Energy Costs Continue to Rise in The UK
Many people are left in disbelief as yet another energy price rise is announced and so soon after the last one. It is more important now than ever before that all gas and electricity consumers have a choice about where to buy their energy supply, and the means to compare electricity prices and gas prices to make sure they are getting the best deal. The price comparison websites give the consumer that choice. But why are energy prices rising year on year?
The biggest factor in determining the cost of our energy and one that actually fluctuates the most, is the global energy wholesale price. Energy bills in the UK began to rise exponentially from 2005 onwards when in that year our production of gas topped our ability to produce it ourselves and it was necessary to start importing. The wholesale price makes up around half of our energy bill. The rest is made up from distribution costs and VAT. In addition we have a requirement to lower our CO2 emissions and adopt green energy
Maintenance of Distribution Network
This is really about the condition of the infrastructure that delivers the energy we need into the home. The network is in a constant state of maintenance and upgrade in order to meet ever increasing demand for gas and electricity as our homes support an ever increasing number of appliances, devices and gadgets.
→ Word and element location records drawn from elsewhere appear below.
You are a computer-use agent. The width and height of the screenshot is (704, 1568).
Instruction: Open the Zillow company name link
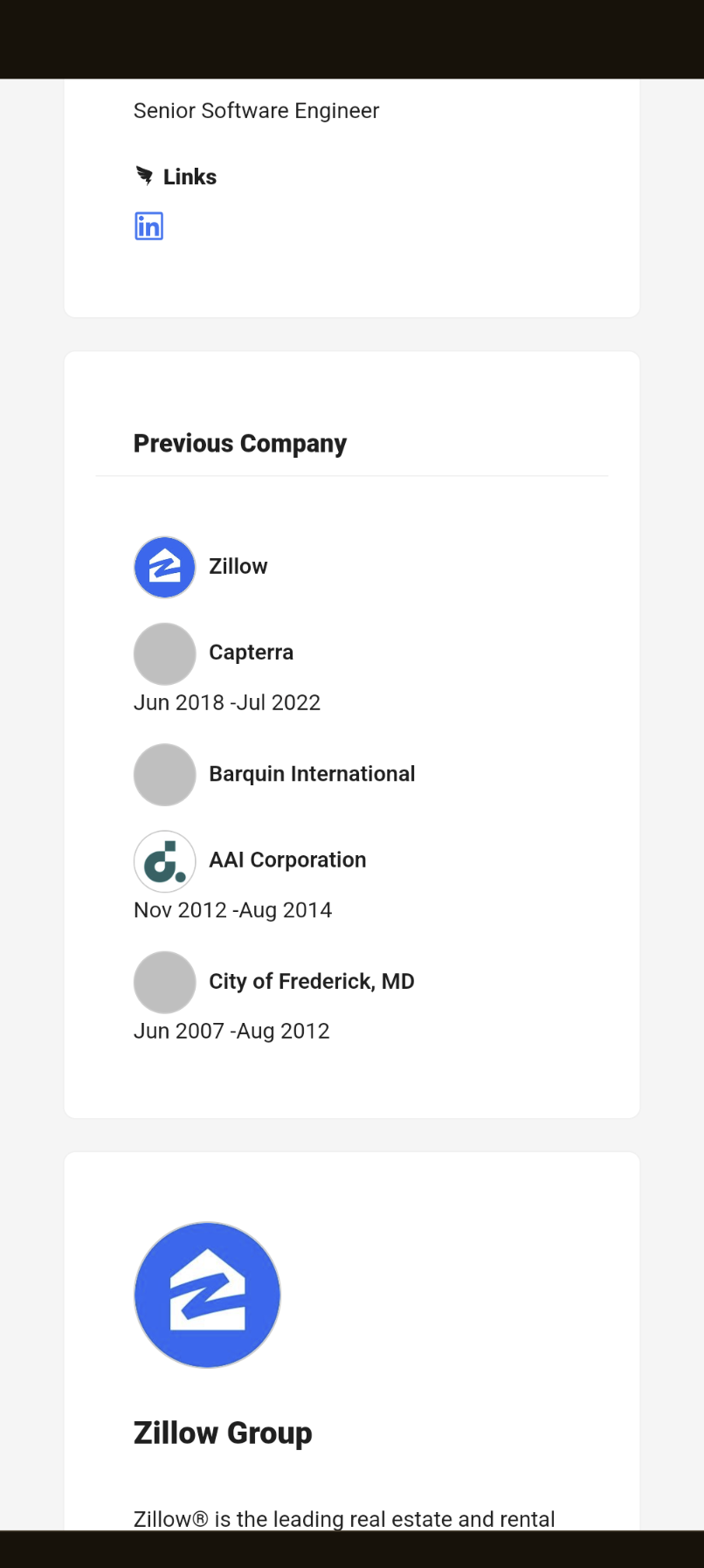[238, 566]
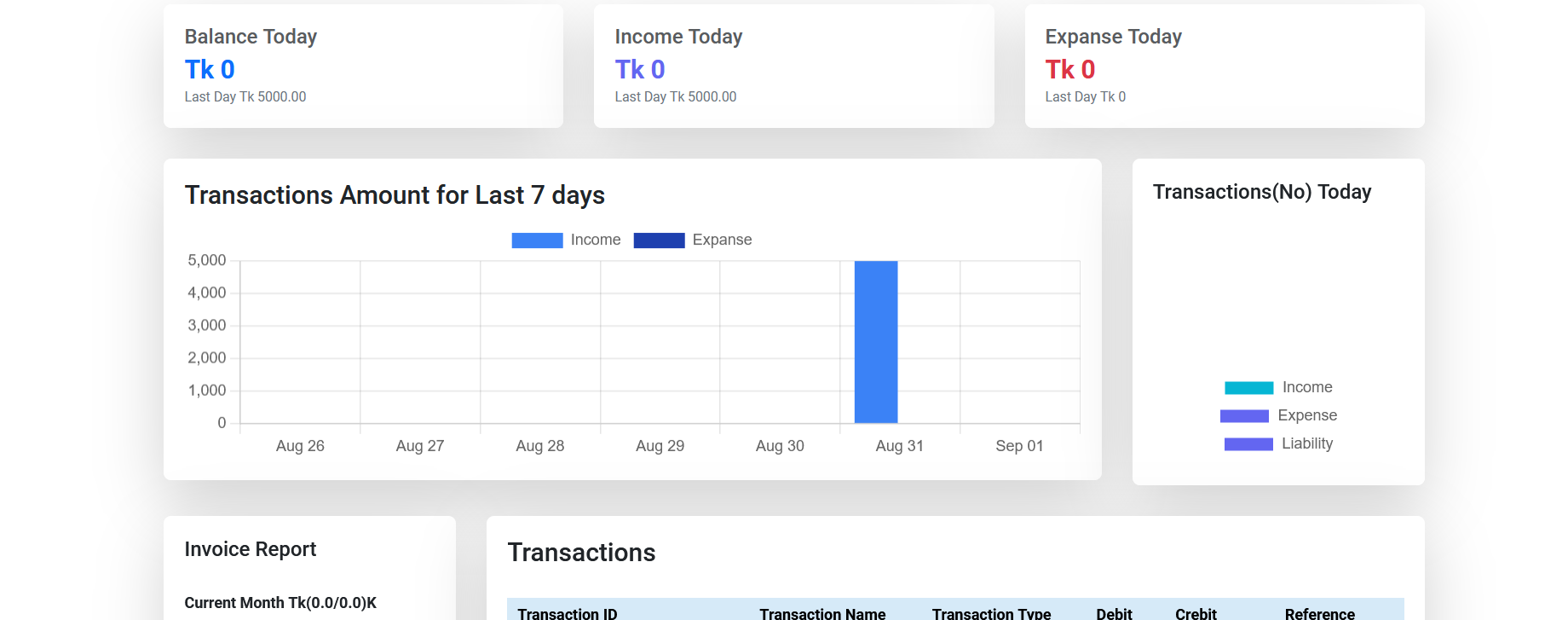Click the Invoice Report heading
The image size is (1568, 620).
point(251,549)
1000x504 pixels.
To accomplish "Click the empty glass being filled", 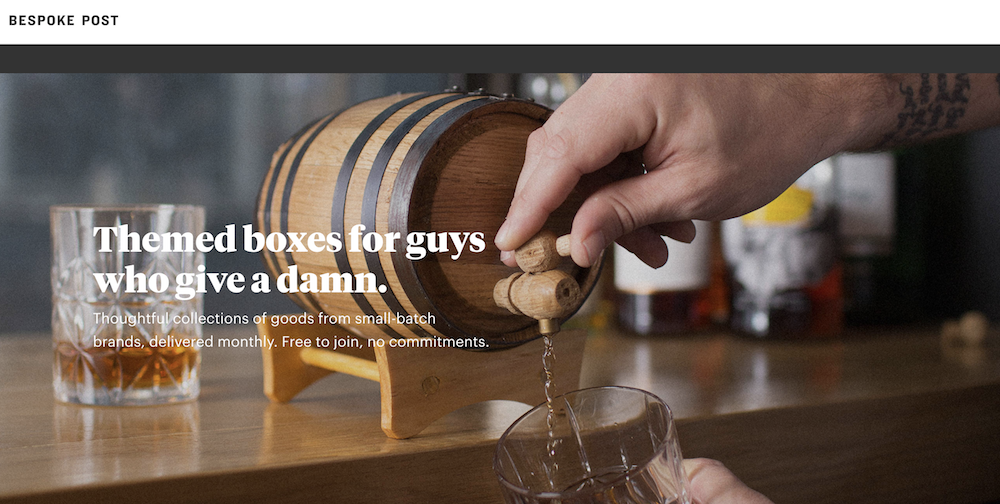I will point(590,447).
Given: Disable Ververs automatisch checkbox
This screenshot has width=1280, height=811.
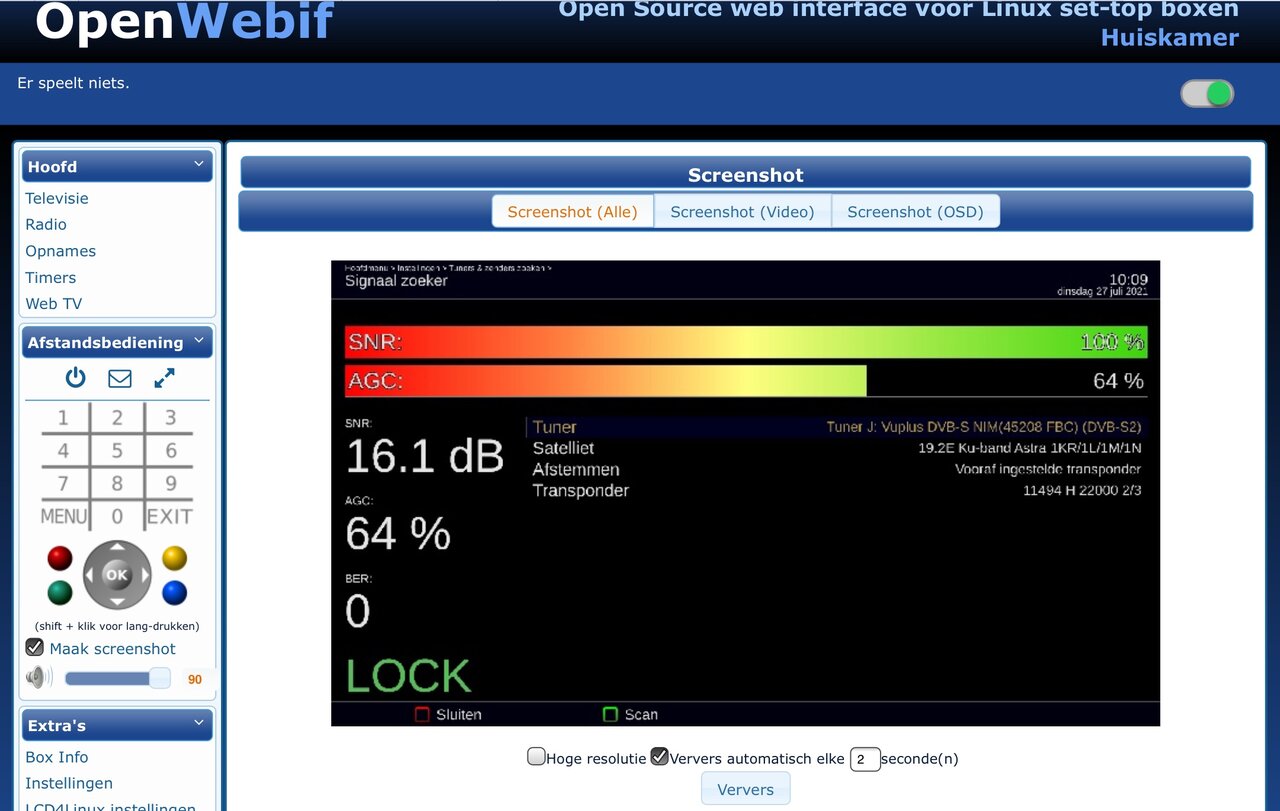Looking at the screenshot, I should click(659, 757).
There have been a number of targets set to reduce CO2 emissions throughout Europe and the rest of the world. In order to adopt and meet these targets it is estimated that it will cost the UK around £200 billion to meet these targets in terms of investment in new technology, infrastructure development, and securing our supply. It is expected that the consumer will meet this cost through higher energy bills
VAT is added to the cost of energy which means that regardless of your financial situation you have to pay tax on your energy. Perhaps this is unfair because VAT is not a means tested tax. The person who has been made unemployed and is struggling to bring up a family will pay the same rate as anyone else. Of course the higher your demand for energy which is often determined by the size of your family, the more tax you will pay.
Gas and electricity prices are inextricably linked to oil prices which in turn are affected by world events. It has been a decade of disasters with many of them having an effect on oil prices. The global financial crisis, natural disasters like the tsunami in Japan which led to the closure of nuclear power plants, and many other factors have all been seen to contribute to higher energy prices in the UK.
The immediate future is not looking good for energy prices as the world now has to start to shift towards cleaner energy production, renewable energy sources and low carbon emissions. Changing the way we produce energy is not going to come cheap and over the next two decades or more it is the consumer who will bear the brunt of the financial implications.
The only thing we have at our disposal to combat rising prices is to make sure that our homes are energy efficient, our appliances are energy efficient and that we are disciplined in the way we use them. One other thing we can do is to constantly review our suppliers to compare electricity prices and compare gas prices to make sure that we are obtaining the cheapest per unit price.